A research team at the Open University wants the travel industry’s help with research into the impact of Apis (Advance Passenger Information System) requests.


Apis has imposed multi-million pound costs on the industry. Now the research team of Dr Kirstie Ball is examining the impact on customer relations at tour operators, travel agents and airlines. Her team have gathered extensive case-study research and need industry insiders to complete an online questionnaire on customer management.


The survey is aimed at heads of marketing and those involved in regulatory affairs. All who complete it will go into a prize draw for a £500 study voucher at the Open University.









Ball said: “There is a chain of threat. The government threatens to criminalise the airlines if the data is not provided in time. The airline tells the tour operator, the tour operator the travel agent, and it destabilises customer interaction.”

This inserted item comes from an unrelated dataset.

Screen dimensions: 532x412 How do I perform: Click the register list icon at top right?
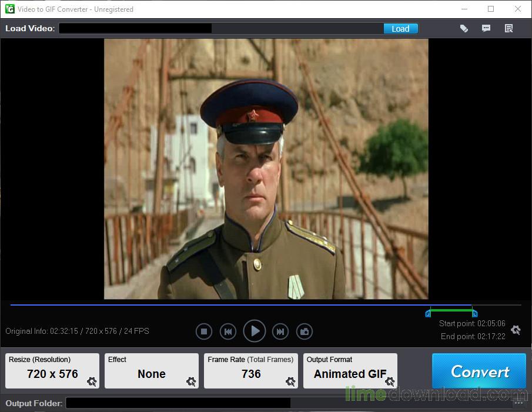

Customers can be indignant at the request for personal data or anxious they will not be allowed to travel if they can’t enter the details, she said. Some balk at providing personal details to a company. Others give the details once, but are indignant at further requests.


The costs are huge. Airlines have warned the requirements will cost the aviation sector alone £242 million over a decade.

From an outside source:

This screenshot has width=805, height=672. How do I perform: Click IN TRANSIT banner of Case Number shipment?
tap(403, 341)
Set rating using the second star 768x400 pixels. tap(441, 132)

Charter carriers face added costs if passengers don’t provide information in advance as they must pay for each swipe of a passport at an airport where they don’t handle their own operations.


Ball, a former employee of MyTravel, said industry members had already helped with the case studies. “We’ve had so much help from the travel industry,” she said. “Everyone has been lovely.”


The research will form part of a wider study into the use of customer data due to be published late this year.